MYC regulates the core pre-mRNA splicing machinery as an essential step in lymphomagenesis

Deregulated expression of the MYC transcription factor occurs in most human cancers and correlates with high proliferation, reprogrammed cellular metabolism and poor prognosis(1). Overexpressed MYC binds to virtually all active promoters within a cell, although with different binding affinities(2-4), and modulates the expression of distinct subsets of genes(1,2,4,5). However, the critical effectors of MYC in tumorigenesis remain largely unknown. Here we show that during lymphomagenesis in Em-myc transgenic mice, MYC directly upregulates the transcription of the core small nuclear ribonucleoprotein particle assembly genes, including Prmt5, an arginine methyltransferase that methylates Sm proteins(6,7). This coordinated regulatory effect is critical for the core biogenesis of small nuclear ribonucleoprotein particles, effective pre-messenger-RNA splicing, cell survival and proliferation. Our results demonstrate that MYC maintains the splicing fidelity of exons with a weak 5' donor site. Additionally, we identify pre-messenger-RNAs that are particularly sensitive to the perturbation of the MYC-PRMT5 axis, resulting in either intron retention (for example, Dvl1) or exon skipping (for example, Atr, Ep400).
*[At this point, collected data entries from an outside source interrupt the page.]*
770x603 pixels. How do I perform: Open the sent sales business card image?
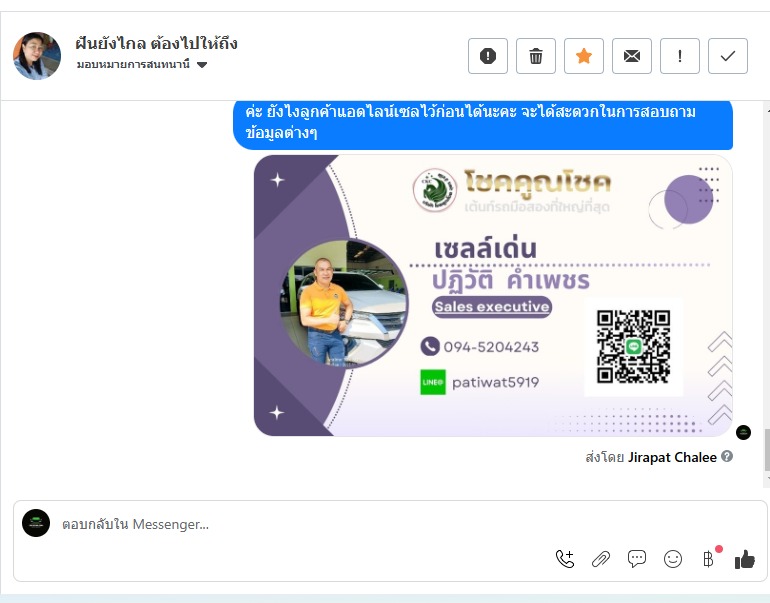point(493,295)
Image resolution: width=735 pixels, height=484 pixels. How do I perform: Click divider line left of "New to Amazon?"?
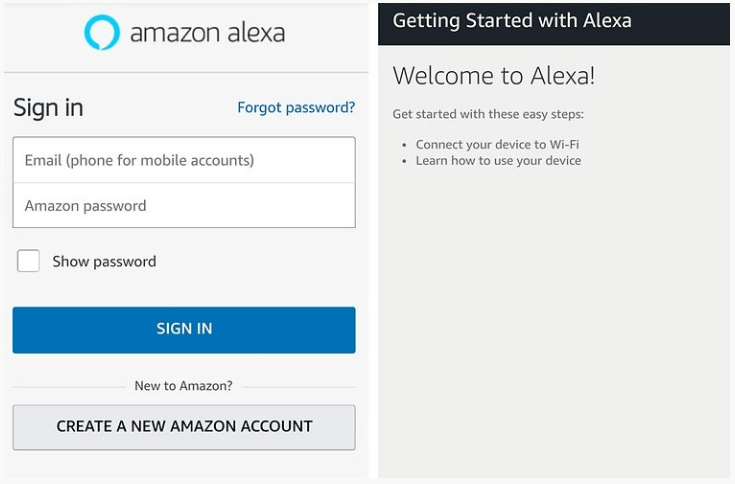[70, 387]
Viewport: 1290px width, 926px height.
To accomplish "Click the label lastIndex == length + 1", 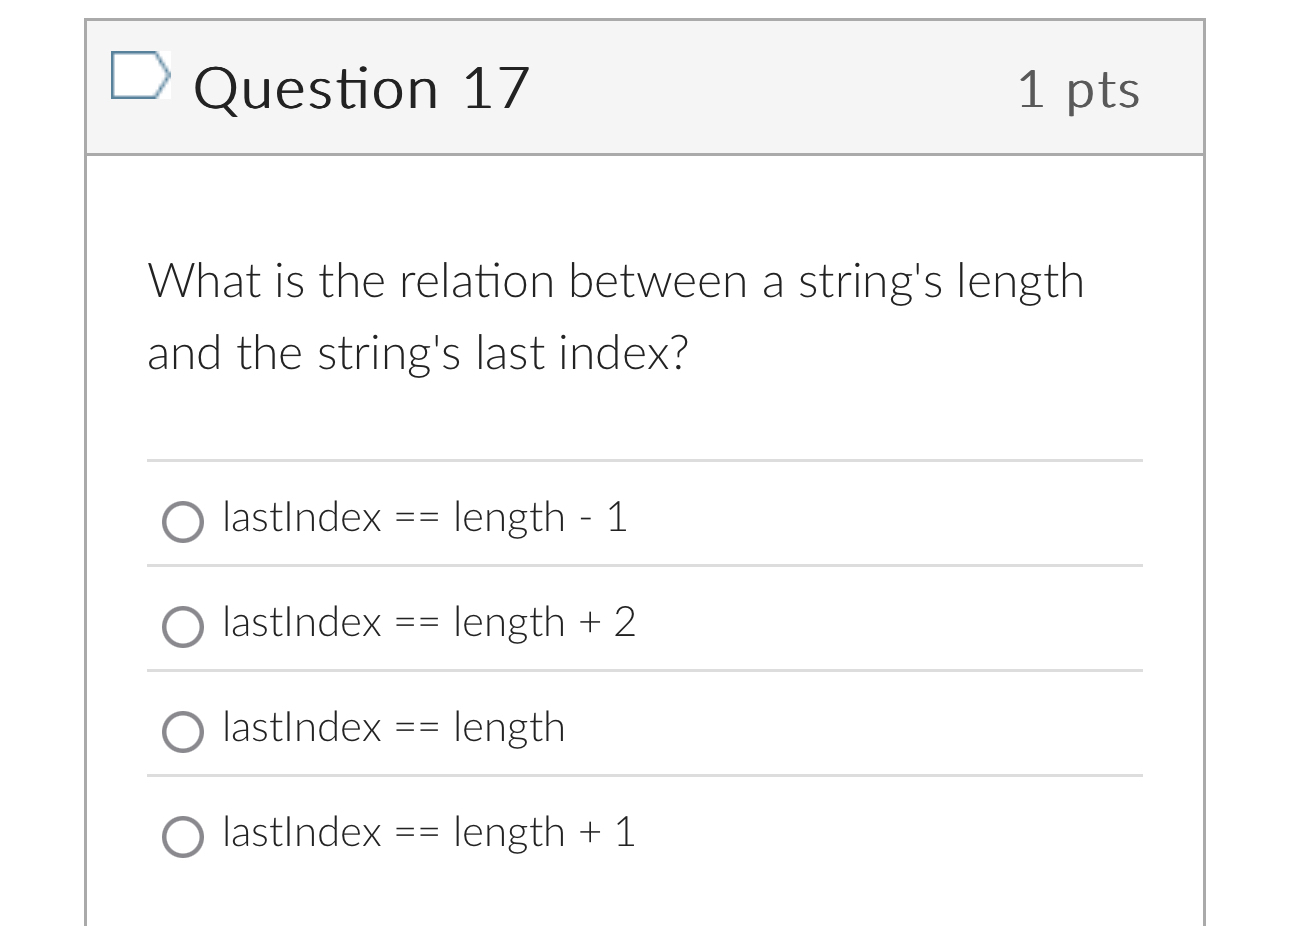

Using antisense oligonucleotides, we demonstrate the contribution of these splicing defects to the anti-proliferative/apoptotic phenotype observed in PRMT5-depleted E mu-myc B cells. We conclude that, in addition to its well-documented oncogenic functions in transcription(2-5) and translation(8), MYC also safeguards proper pre-messenger-RNA splicing as an essential step in lymphomagenesis.